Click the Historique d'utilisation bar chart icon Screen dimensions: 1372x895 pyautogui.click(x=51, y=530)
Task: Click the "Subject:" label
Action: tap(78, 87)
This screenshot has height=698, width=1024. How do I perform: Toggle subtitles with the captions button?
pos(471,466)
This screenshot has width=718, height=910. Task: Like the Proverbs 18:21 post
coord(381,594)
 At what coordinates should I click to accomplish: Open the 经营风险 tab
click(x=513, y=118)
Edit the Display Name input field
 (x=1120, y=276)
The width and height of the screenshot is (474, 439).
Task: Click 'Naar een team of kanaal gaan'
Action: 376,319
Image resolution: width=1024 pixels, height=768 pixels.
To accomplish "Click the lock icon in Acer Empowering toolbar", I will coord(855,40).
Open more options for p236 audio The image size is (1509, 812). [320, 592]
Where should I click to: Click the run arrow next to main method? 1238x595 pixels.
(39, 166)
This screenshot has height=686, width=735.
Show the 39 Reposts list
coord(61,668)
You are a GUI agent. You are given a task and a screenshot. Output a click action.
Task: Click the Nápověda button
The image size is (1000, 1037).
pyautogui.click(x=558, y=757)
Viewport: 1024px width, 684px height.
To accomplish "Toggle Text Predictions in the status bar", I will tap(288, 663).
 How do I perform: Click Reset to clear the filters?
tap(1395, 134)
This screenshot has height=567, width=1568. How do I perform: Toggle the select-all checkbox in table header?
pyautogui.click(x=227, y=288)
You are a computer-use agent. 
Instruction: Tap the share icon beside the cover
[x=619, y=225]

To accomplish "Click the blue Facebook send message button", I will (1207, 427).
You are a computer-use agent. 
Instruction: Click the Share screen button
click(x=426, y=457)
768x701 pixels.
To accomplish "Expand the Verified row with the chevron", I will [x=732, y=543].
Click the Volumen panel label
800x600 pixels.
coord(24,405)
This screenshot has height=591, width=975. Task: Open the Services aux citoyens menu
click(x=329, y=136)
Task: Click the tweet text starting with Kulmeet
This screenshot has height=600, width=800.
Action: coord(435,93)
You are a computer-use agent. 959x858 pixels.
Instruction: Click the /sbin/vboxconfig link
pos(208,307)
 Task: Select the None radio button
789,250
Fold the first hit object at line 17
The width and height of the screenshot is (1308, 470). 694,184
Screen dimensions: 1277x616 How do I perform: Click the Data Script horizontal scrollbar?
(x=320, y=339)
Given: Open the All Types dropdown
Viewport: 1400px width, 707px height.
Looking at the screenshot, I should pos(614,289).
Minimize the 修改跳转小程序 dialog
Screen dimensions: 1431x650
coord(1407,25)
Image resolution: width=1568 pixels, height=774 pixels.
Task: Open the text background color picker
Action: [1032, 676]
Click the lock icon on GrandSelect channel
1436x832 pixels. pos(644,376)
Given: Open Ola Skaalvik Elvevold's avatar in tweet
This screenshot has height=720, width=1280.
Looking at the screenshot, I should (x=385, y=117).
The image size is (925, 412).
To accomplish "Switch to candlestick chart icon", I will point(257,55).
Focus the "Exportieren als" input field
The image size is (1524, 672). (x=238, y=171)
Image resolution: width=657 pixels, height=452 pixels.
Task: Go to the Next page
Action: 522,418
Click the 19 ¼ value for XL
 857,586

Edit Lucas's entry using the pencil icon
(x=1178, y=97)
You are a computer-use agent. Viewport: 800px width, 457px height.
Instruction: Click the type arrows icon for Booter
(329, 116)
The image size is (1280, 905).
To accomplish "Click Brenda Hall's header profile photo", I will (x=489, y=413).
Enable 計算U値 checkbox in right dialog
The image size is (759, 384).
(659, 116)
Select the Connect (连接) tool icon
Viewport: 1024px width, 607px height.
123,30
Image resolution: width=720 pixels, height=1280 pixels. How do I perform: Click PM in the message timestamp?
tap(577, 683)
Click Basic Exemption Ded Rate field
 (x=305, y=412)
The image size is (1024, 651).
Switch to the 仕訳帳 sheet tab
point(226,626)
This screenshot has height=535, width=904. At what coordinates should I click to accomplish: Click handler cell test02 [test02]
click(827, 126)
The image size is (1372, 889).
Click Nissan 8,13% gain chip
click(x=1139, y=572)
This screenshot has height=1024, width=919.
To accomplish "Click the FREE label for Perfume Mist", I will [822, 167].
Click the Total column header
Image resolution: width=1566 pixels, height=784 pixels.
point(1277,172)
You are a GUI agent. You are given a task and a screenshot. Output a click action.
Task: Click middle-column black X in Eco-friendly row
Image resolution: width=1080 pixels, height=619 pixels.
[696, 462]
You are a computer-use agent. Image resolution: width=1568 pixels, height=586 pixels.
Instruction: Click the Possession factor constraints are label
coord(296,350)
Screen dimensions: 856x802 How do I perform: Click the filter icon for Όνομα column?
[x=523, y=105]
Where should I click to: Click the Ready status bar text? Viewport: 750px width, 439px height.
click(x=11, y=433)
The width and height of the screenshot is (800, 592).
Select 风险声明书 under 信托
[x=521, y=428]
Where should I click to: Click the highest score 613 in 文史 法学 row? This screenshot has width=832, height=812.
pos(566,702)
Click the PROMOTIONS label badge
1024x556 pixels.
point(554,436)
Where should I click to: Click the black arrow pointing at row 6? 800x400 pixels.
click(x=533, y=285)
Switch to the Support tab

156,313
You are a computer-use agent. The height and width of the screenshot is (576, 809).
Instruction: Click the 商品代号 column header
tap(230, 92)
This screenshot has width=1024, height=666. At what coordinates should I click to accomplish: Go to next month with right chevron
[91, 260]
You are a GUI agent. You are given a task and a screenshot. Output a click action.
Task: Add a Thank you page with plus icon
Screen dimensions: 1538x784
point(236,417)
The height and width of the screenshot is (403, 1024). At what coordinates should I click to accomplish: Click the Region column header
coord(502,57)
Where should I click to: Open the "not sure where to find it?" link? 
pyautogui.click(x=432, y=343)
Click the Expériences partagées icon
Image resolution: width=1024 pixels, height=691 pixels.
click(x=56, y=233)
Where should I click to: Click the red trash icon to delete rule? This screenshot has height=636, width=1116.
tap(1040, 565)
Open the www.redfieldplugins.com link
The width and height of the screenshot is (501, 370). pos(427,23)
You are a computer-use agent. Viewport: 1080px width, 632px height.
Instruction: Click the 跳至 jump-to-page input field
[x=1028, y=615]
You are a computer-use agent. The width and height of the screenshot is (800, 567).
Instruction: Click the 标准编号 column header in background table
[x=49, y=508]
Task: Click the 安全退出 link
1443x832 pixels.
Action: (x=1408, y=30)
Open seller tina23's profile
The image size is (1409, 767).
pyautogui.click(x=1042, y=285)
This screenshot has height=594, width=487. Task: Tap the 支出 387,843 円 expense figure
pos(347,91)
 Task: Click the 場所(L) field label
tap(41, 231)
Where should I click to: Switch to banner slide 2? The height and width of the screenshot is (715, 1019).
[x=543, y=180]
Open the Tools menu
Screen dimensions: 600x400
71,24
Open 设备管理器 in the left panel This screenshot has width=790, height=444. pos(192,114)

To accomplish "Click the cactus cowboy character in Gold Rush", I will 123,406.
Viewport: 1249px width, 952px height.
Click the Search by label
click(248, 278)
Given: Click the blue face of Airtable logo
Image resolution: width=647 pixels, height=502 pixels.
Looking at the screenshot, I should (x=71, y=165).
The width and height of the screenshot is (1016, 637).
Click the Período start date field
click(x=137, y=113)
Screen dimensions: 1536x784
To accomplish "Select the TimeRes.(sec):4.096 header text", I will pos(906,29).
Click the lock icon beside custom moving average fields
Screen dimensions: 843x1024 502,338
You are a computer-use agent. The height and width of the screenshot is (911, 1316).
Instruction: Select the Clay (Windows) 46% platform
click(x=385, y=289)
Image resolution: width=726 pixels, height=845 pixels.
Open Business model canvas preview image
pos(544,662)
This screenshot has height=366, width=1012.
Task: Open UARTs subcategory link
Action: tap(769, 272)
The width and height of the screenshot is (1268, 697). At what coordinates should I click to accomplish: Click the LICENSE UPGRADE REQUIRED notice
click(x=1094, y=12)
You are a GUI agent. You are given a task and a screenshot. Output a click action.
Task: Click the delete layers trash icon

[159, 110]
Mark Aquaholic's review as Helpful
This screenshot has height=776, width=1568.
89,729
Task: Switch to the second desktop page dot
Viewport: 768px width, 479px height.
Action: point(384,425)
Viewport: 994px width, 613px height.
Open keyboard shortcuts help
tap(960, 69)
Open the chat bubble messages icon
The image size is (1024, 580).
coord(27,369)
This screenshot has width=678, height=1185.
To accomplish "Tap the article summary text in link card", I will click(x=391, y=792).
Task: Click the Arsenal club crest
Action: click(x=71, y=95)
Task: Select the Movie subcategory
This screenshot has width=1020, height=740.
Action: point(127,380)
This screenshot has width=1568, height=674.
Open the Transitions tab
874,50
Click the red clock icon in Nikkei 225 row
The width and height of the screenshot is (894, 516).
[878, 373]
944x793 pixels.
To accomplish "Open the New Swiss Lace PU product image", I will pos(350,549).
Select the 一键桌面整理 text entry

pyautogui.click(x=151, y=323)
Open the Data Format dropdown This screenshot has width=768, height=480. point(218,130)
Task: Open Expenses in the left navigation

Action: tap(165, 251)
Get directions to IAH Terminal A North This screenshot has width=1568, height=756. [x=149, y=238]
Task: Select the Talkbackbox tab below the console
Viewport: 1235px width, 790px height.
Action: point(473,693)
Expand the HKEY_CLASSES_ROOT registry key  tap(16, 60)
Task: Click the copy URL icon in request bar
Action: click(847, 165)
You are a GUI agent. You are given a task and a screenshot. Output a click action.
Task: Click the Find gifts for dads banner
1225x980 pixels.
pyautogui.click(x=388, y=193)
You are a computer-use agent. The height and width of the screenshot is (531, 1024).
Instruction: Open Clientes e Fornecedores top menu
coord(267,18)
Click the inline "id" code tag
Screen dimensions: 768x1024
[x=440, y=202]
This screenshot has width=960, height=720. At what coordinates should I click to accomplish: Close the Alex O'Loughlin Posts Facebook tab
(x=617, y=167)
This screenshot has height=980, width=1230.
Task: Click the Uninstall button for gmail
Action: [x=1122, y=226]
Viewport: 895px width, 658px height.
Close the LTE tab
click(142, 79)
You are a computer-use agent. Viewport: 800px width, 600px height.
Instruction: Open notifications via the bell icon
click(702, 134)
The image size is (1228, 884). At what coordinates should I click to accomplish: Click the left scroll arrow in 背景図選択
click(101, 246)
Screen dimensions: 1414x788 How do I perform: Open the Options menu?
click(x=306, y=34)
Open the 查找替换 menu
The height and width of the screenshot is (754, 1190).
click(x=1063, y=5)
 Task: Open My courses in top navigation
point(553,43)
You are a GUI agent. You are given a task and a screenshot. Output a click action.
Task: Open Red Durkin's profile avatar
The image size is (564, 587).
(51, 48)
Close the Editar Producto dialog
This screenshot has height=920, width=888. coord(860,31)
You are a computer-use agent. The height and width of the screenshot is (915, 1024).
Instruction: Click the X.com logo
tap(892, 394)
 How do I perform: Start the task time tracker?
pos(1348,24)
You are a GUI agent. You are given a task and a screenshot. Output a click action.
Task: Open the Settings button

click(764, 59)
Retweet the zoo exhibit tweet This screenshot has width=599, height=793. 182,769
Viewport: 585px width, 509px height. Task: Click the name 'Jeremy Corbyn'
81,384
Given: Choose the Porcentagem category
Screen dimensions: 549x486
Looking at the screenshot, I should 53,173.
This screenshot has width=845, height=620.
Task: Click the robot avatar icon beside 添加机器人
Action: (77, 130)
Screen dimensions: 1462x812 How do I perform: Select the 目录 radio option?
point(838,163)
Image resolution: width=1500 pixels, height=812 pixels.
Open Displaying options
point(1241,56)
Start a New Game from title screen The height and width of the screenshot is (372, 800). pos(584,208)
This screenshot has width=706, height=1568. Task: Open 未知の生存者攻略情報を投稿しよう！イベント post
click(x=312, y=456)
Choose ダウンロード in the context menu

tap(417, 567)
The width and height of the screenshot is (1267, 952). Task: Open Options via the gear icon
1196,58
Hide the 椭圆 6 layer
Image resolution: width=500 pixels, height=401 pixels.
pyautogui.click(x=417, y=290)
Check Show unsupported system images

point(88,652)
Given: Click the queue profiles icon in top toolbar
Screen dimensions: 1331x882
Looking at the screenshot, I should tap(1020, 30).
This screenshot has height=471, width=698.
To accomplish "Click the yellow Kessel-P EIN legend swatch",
= = = =
INSTRUCTIONS FOR THE TASK:
Each line above from the one with "944x793 pixels." up to and including the one with "You are a computer-use agent. Viewport: 800px width, 600px" must be set down exactly, and no line outside that span may appear.

SOLUTION BELOW:
944x793 pixels.
To accomplish "Open the New Swiss Lace PU product image", I will pos(350,549).
Select the 一键桌面整理 text entry

pyautogui.click(x=151, y=323)
Open the Data Format dropdown This screenshot has width=768, height=480. point(218,130)
Task: Open Expenses in the left navigation

Action: tap(165, 251)
Get directions to IAH Terminal A North This screenshot has width=1568, height=756. [x=149, y=238]
Task: Select the Talkbackbox tab below the console
Viewport: 1235px width, 790px height.
Action: point(473,693)
Expand the HKEY_CLASSES_ROOT registry key  tap(16, 60)
Task: Click the copy URL icon in request bar
Action: click(847, 165)
You are a GUI agent. You are given a task and a screenshot. Output a click action.
Task: Click the Find gifts for dads banner
1225x980 pixels.
pyautogui.click(x=388, y=193)
You are a computer-use agent. The height and width of the screenshot is (531, 1024).
Instruction: Open Clientes e Fornecedores top menu
coord(267,18)
Click the inline "id" code tag
Screen dimensions: 768x1024
[x=440, y=202]
This screenshot has width=960, height=720. At what coordinates should I click to accomplish: Close the Alex O'Loughlin Posts Facebook tab
(x=617, y=167)
This screenshot has height=980, width=1230.
Task: Click the Uninstall button for gmail
Action: [x=1122, y=226]
Viewport: 895px width, 658px height.
Close the LTE tab
click(142, 79)
You are a computer-use agent. Viewport: 800px width, 600px height.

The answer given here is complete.